** BEGIN Task data **
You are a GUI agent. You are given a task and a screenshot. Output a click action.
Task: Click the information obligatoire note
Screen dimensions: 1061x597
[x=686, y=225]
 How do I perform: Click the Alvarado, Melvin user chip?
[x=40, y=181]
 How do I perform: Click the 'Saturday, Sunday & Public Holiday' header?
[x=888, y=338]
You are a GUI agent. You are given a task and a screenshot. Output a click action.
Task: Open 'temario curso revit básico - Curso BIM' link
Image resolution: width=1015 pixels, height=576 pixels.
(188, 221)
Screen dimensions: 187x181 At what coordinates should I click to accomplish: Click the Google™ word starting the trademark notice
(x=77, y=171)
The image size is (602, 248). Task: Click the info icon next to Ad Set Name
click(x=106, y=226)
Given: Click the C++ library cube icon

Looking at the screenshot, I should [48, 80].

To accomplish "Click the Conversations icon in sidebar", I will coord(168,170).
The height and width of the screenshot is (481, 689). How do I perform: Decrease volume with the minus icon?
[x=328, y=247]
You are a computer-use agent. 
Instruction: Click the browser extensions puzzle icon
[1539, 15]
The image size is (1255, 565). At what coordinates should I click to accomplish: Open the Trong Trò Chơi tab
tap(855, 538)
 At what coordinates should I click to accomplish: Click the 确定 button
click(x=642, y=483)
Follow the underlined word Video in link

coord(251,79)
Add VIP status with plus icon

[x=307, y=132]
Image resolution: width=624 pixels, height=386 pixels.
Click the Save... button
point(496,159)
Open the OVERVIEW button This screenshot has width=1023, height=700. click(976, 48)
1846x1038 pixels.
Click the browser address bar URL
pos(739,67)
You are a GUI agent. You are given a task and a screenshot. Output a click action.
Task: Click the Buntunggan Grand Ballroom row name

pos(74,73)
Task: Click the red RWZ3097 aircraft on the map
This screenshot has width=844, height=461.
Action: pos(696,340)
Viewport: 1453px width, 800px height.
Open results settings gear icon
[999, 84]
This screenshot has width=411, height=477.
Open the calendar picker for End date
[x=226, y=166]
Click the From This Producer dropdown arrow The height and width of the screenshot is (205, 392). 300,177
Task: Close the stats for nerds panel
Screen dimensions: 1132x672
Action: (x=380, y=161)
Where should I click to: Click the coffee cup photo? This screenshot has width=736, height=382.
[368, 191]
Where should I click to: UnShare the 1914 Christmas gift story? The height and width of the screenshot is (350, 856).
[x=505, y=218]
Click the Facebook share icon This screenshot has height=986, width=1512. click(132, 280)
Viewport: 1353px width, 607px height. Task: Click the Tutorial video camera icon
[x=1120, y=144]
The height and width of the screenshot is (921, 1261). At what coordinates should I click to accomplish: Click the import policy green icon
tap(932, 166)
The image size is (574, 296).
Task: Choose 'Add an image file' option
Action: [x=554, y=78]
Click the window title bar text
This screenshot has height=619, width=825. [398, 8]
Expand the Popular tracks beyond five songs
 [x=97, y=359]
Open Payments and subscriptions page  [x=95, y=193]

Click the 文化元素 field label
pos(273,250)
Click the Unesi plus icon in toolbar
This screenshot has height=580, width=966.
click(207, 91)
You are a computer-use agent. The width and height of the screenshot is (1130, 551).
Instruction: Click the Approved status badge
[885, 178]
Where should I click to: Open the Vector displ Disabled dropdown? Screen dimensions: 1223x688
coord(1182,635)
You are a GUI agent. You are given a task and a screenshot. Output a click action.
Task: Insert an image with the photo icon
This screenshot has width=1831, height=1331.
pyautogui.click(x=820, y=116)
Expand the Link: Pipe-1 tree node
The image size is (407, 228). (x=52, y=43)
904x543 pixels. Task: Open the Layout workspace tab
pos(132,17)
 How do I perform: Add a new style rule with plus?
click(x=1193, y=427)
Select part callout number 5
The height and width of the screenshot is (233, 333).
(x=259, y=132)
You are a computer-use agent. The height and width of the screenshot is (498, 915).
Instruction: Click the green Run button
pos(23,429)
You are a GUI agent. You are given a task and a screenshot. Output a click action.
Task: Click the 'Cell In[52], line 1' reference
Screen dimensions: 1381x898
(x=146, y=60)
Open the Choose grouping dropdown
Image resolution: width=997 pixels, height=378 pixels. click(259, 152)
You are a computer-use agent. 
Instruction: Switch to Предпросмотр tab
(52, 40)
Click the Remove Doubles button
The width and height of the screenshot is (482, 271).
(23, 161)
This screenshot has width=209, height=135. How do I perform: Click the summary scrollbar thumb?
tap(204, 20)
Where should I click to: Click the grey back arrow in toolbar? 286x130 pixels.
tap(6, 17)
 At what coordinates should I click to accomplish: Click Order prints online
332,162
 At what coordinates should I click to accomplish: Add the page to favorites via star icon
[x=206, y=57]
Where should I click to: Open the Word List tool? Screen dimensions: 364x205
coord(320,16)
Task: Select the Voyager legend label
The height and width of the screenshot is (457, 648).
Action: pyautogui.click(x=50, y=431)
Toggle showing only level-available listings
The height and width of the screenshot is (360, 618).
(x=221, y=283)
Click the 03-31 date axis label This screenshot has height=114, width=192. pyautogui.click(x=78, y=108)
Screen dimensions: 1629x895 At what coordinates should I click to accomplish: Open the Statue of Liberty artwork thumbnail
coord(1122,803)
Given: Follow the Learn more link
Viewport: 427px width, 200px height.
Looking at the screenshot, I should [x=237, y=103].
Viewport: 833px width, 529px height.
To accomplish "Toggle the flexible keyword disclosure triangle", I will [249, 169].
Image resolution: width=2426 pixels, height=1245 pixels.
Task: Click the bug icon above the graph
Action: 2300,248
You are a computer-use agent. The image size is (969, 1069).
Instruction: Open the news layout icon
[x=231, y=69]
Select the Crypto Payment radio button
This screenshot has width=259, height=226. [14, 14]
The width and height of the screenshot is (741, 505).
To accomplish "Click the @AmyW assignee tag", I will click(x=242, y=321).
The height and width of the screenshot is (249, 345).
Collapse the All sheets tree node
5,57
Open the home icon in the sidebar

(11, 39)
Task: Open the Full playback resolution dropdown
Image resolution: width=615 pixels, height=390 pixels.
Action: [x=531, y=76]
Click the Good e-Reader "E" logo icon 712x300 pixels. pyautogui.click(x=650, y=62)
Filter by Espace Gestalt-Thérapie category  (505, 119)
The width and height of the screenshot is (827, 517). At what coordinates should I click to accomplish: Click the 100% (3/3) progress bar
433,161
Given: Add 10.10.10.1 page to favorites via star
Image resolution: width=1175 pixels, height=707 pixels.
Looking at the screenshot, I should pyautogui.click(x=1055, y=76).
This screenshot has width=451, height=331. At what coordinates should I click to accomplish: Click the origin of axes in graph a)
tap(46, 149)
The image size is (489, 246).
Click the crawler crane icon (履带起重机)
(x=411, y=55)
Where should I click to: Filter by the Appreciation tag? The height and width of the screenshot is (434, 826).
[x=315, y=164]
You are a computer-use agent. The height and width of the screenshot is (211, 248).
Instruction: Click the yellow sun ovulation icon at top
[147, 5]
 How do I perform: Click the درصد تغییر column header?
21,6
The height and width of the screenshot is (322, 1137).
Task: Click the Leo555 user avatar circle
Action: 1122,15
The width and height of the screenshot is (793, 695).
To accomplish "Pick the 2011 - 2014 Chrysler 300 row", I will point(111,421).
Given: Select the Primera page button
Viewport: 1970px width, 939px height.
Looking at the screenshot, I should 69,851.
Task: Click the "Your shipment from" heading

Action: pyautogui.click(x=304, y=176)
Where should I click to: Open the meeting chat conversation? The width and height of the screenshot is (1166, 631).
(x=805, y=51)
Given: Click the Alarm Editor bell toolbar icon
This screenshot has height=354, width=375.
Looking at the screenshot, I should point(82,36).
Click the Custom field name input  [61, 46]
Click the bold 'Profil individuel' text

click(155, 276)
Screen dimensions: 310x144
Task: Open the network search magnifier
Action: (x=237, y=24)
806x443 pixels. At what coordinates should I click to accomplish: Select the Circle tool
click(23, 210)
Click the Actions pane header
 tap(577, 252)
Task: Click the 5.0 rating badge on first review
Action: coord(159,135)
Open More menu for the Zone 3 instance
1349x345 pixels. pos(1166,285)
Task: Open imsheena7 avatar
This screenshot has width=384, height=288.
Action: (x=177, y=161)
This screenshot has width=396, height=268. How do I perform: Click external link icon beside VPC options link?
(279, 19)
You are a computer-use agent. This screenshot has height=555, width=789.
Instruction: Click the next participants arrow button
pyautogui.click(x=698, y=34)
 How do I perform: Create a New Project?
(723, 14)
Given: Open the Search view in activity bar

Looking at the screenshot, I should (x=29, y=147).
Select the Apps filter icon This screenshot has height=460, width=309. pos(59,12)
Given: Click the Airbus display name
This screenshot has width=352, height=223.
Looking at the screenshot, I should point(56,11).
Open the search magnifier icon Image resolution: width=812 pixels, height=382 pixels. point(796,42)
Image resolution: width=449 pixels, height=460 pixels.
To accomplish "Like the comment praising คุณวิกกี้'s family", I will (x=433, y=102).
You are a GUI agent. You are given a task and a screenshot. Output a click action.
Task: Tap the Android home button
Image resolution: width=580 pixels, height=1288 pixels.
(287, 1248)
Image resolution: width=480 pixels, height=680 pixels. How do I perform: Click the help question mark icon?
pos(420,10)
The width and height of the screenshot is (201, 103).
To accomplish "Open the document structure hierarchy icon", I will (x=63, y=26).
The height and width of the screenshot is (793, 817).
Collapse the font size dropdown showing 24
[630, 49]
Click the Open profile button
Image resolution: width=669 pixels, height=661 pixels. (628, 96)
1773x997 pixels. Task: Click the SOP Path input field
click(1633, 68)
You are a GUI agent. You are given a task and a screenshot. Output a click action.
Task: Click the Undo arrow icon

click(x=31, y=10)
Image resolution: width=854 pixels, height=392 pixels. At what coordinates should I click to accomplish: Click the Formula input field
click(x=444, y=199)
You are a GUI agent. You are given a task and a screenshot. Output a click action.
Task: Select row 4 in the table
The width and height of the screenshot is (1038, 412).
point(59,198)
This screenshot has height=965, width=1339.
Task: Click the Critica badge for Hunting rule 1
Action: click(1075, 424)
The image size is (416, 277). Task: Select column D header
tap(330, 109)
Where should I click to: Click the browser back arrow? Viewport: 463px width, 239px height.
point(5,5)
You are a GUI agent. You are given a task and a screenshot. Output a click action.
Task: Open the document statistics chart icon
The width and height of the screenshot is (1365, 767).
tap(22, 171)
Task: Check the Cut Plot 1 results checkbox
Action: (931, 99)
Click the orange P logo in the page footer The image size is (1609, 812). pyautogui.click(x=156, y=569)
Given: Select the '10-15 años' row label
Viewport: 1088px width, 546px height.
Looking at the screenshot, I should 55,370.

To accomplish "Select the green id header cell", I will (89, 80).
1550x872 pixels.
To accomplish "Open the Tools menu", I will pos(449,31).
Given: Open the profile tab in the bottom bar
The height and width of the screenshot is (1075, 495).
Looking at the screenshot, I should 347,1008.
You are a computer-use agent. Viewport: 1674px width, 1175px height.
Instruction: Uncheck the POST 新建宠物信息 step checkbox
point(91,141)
** END Task data **
# [What the task requires]
Starting at the beginning of the data and ending at the line that contains "[x=40, y=181]", write those lines out again, swapping "note" for "label" and leaving everything else as it is.

# [Answer to the task]
You are a GUI agent. You are given a task and a screenshot. Output a click action.
Task: Click the information obligatoire label
Screen dimensions: 1061x597
[x=686, y=225]
 How do I perform: Click the Alvarado, Melvin user chip?
[x=40, y=181]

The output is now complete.